BEGIN Given entries

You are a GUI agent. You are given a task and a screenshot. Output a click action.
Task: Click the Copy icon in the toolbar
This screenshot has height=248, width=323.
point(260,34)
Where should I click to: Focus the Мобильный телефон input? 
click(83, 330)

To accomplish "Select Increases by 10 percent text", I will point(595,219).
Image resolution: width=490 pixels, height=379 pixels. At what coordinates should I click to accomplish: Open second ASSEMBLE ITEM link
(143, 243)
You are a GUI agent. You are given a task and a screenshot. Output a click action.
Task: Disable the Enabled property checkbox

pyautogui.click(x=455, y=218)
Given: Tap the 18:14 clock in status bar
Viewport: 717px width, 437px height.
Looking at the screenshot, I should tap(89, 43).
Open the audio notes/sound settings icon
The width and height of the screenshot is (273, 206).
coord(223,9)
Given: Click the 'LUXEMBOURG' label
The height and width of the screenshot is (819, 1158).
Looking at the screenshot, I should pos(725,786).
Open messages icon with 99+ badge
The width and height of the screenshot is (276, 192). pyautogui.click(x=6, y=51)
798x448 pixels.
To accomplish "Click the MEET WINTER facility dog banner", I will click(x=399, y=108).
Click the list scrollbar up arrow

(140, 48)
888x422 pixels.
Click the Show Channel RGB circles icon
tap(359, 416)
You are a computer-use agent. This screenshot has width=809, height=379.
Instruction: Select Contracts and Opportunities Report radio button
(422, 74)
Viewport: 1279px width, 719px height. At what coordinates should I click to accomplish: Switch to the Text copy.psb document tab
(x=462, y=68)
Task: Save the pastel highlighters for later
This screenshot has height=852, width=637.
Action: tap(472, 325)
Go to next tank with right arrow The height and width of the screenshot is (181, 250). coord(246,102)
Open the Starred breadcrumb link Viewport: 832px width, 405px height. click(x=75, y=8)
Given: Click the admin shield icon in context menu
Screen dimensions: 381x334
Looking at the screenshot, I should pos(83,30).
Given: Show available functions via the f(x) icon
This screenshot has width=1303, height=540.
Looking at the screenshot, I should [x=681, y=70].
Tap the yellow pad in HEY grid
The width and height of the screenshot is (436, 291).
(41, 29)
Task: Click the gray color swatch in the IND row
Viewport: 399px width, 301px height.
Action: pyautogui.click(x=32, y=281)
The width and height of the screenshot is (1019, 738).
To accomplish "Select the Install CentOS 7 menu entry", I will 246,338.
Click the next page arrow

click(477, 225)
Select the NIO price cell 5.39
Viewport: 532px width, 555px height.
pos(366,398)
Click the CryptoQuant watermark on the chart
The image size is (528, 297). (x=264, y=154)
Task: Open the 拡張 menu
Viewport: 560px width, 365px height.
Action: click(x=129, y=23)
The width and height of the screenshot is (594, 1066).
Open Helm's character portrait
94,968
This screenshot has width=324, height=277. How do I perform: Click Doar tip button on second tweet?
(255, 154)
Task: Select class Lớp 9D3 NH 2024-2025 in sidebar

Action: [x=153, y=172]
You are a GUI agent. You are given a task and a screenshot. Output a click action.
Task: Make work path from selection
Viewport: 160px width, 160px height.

END Given entries

### Task instructions
Reproduce all the data precisely, word for word.

### Task solution
You are a GUI agent. You are given a task and a screenshot. Output a click action.
Task: Click the Copy icon in the toolbar
This screenshot has height=248, width=323.
point(260,34)
Where should I click to: Focus the Мобильный телефон input? 
click(83, 330)

To accomplish "Select Increases by 10 percent text", I will point(595,219).
Image resolution: width=490 pixels, height=379 pixels. At what coordinates should I click to accomplish: Open second ASSEMBLE ITEM link
(143, 243)
You are a GUI agent. You are given a task and a screenshot. Output a click action.
Task: Disable the Enabled property checkbox

pyautogui.click(x=455, y=218)
Given: Tap the 18:14 clock in status bar
Viewport: 717px width, 437px height.
Looking at the screenshot, I should tap(89, 43).
Open the audio notes/sound settings icon
The width and height of the screenshot is (273, 206).
coord(223,9)
Given: Click the 'LUXEMBOURG' label
The height and width of the screenshot is (819, 1158).
Looking at the screenshot, I should pos(725,786).
Open messages icon with 99+ badge
The width and height of the screenshot is (276, 192). pyautogui.click(x=6, y=51)
798x448 pixels.
To accomplish "Click the MEET WINTER facility dog banner", I will click(x=399, y=108).
Click the list scrollbar up arrow

(140, 48)
888x422 pixels.
Click the Show Channel RGB circles icon
tap(359, 416)
You are a computer-use agent. This screenshot has width=809, height=379.
Instruction: Select Contracts and Opportunities Report radio button
(422, 74)
Viewport: 1279px width, 719px height. At what coordinates should I click to accomplish: Switch to the Text copy.psb document tab
(x=462, y=68)
Task: Save the pastel highlighters for later
This screenshot has height=852, width=637.
Action: tap(472, 325)
Go to next tank with right arrow The height and width of the screenshot is (181, 250). coord(246,102)
Open the Starred breadcrumb link Viewport: 832px width, 405px height. click(x=75, y=8)
Given: Click the admin shield icon in context menu
Screen dimensions: 381x334
Looking at the screenshot, I should pos(83,30).
Given: Show available functions via the f(x) icon
This screenshot has width=1303, height=540.
Looking at the screenshot, I should [x=681, y=70].
Tap the yellow pad in HEY grid
The width and height of the screenshot is (436, 291).
(41, 29)
Task: Click the gray color swatch in the IND row
Viewport: 399px width, 301px height.
Action: pyautogui.click(x=32, y=281)
The width and height of the screenshot is (1019, 738).
To accomplish "Select the Install CentOS 7 menu entry", I will 246,338.
Click the next page arrow

click(477, 225)
Select the NIO price cell 5.39
Viewport: 532px width, 555px height.
pos(366,398)
Click the CryptoQuant watermark on the chart
The image size is (528, 297). (x=264, y=154)
Task: Open the 拡張 menu
Viewport: 560px width, 365px height.
Action: click(x=129, y=23)
The width and height of the screenshot is (594, 1066).
Open Helm's character portrait
94,968
This screenshot has width=324, height=277. How do I perform: Click Doar tip button on second tweet?
(255, 154)
Task: Select class Lớp 9D3 NH 2024-2025 in sidebar

Action: [x=153, y=172]
You are a GUI agent. You are given a task and a screenshot. Output a click action.
Task: Make work path from selection
Viewport: 160px width, 160px height.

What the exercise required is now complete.